Affaire Melikan Kucam : retour sur le scandale des visas humanitaires

L’ex-conseiller communal de Malines, Melikan Kucam, a été placé sous mandat d’arrêt jeudi pour trafic d’êtres humains, organisation criminelle, corruption passive et extorsion. Vous n’avez pas tout suivi ? On fait le point.

©Belga Images

L’affaire explose dans les médias en début de semaine. Au cœur de celle-ci, le conseiller communal N-VA, Melikan Kucam. Interpellé mardi, l’homme est suspecté d’avoir vendu des visas humanitaires à des prix exorbitants pendant plusieurs années. Issu de la communauté assyrienne – chrétiens de Syrie et d’Irak – il aurait profité de ses contacts dans ces pays pour proposer son « aide » aux personnes fuyant les conflits armés. Via des intermédiaires, Melikan Kucam aurait perçu des sommes astronomiques pour délivrer ces visas en évitant le circuit classique.

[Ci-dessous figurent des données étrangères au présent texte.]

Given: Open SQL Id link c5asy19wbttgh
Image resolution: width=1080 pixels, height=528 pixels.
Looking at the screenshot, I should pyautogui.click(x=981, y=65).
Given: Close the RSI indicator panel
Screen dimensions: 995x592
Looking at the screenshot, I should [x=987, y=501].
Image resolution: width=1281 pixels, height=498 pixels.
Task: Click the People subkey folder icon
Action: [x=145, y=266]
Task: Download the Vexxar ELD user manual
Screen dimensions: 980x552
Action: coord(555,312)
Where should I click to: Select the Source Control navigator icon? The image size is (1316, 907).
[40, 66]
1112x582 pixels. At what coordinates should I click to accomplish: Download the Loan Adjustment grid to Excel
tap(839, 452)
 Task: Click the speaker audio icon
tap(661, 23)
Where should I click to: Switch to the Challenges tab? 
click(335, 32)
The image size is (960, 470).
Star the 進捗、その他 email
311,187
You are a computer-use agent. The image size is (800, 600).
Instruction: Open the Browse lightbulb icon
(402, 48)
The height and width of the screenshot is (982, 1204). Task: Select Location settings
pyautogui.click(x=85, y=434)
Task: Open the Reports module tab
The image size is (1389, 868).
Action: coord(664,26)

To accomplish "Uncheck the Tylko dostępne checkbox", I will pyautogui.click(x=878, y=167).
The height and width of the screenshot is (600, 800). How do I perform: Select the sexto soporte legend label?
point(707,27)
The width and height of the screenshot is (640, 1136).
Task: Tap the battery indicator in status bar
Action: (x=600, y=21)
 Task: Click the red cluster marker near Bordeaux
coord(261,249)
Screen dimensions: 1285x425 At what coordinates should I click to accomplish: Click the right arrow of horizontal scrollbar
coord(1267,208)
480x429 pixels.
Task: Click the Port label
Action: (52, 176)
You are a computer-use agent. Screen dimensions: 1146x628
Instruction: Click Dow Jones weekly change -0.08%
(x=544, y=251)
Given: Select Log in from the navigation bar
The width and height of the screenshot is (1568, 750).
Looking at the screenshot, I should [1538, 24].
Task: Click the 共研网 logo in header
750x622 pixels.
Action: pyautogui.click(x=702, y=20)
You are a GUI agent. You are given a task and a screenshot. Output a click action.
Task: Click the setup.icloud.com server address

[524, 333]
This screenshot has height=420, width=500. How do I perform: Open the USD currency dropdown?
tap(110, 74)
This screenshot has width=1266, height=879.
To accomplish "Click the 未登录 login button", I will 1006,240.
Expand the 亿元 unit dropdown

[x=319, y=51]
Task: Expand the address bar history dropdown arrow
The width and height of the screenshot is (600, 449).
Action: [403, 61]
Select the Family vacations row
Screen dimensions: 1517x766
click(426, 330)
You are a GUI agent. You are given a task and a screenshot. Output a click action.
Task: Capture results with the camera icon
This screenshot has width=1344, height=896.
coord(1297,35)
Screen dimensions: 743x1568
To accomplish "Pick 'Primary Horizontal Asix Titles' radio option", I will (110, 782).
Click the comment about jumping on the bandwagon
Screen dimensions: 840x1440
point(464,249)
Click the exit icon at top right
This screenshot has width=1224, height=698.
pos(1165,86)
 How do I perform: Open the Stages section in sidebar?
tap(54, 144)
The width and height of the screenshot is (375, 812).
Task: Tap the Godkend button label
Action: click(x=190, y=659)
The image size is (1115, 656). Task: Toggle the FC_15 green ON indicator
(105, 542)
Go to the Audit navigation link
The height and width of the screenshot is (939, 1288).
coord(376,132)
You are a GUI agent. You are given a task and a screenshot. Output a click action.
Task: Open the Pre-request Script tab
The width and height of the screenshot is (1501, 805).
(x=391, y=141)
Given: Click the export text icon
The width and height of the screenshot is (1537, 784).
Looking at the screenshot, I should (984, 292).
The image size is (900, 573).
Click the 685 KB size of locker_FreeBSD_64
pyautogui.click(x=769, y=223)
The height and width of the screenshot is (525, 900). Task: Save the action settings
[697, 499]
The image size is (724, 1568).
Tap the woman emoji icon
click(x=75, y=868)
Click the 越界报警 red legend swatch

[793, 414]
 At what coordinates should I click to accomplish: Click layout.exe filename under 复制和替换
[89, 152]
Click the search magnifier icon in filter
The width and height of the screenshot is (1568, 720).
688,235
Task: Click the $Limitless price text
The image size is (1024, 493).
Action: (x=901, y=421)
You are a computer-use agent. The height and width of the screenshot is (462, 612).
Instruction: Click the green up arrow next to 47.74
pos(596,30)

Peu avant le conseil des ministres de vendredi matin, l’actuelle ministre de l’Asile et la Migration, Maggie De Block, a tenu à faire le point. Au total, 600 dossiers douteux ont déjà été pointés du doigt, dont 200 dans lequel le nom de Melikan Kucam apparaît. Plusieurs intermédiaires suspects ont été cités et des cas frauduleux ont aussi été relevés à Alost. Le dossier, dans les mains du parquet d’Anvers, continue d’être épluché et l’enquête se poursuit aussi du côté de l’Office des étrangers. Maggie De Block a également tenu à être rassurante : les personnes ayant bénéficié de ces visas ne seront pas inquiétées. 

©Belga Images

Que vient faire Theo Francken dans cette histoire ?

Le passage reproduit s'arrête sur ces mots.